Devlet Başkanı Mustafa Kemal’in, Şeyhülislamlık yerine kurduğu Diyanet İşleri Başkanlığı’na verdiği ilk görev ise, Müslümanların kutsal kitabı Kuran’ın yeniden tefsir ettirilmesiydi. Nasıl bir Kuran tefsiri yapılacağını da, bizzat M. Kemal belirliyordu. ‘’Yeni Kuran tefsiri, Ehl-i Sünnet yeni Sünnilik fıkhına uygun olarak yapılacak; tefsirde Aleviliğe ve Hanefilik dışındaki diğer Sünni mezheplerin görüşlerine yer verilmeyecek ve Kuran, (Türk- İslam geleneği) gözönünde bulundurularak tefsir edilecekti…“ Böylece, ‘’Türk- İslâm Sentezi“ nin temelleri atılmış oluyordu…
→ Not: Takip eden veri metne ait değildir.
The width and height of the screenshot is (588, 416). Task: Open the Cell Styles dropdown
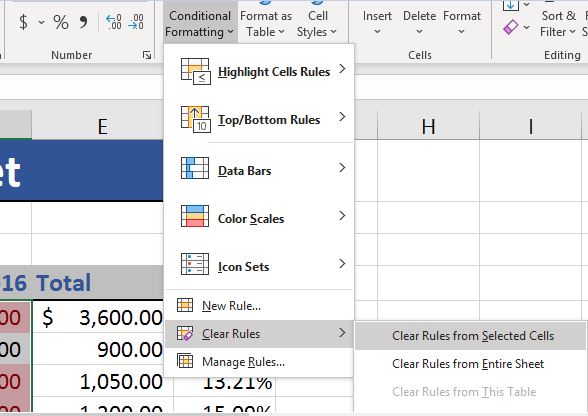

Basın yoluyla Kızılbaş - Alevi - Bektaşi düşmanlığıTek bir ‘’Devlet dini“ yaratma adına yapılan bu düzenlemeler, diğer Kemalist basın- yayın organlarının ve edebiyat ürünlerinin eşliğindeki bir propaganda saldırısıyla devam ettiriliyordu. Bunlardan yalnızca şu birkaç örnek bile ‘’tek-tip toplum“ projesinin nasıl yürütüldüğünü ortaya koymaya yeterlidir.Bu konuda hemen belirtelim ki, Kemalist kalemşörler rejimin aldığı yasaklama kararlarını hayata geçirebilmek için adeta bir seferberlik içine girmişlerdir. Nitekim, hem Kemalist edebiyatçılar, hem de önce İttihadçı, sonra Kemalist ideologlar Aleviliği toplum yaşamından silmek için yoğun bir kampanya yürütmektedirler. İttihadçılar adına ilk Kürtler çalışmasını hazırladığı gibi, etno-dinsel asimilasyon konusunda da raporlar hazırlayan Arnavut kökenli (Habil Adem) Naci İsmail’den başlayarak; Baha Said, Sadık Vicdani, Mehmed Arif, Enver Behnan (Şapolyo), Yusuf Ziya (Yörükan), Hilmi Ziya (Ülken), Peyami Safa, Yakup Kadri (Karaosmanoğlu), Niyazi Ahmed (Banoğlu), Refik Halid (Karay), Halide Edib (Adıvar) gibi nice Kemalist yazar ve edebiyatçı bu sürece katkıda sulunmaya çalışırlar.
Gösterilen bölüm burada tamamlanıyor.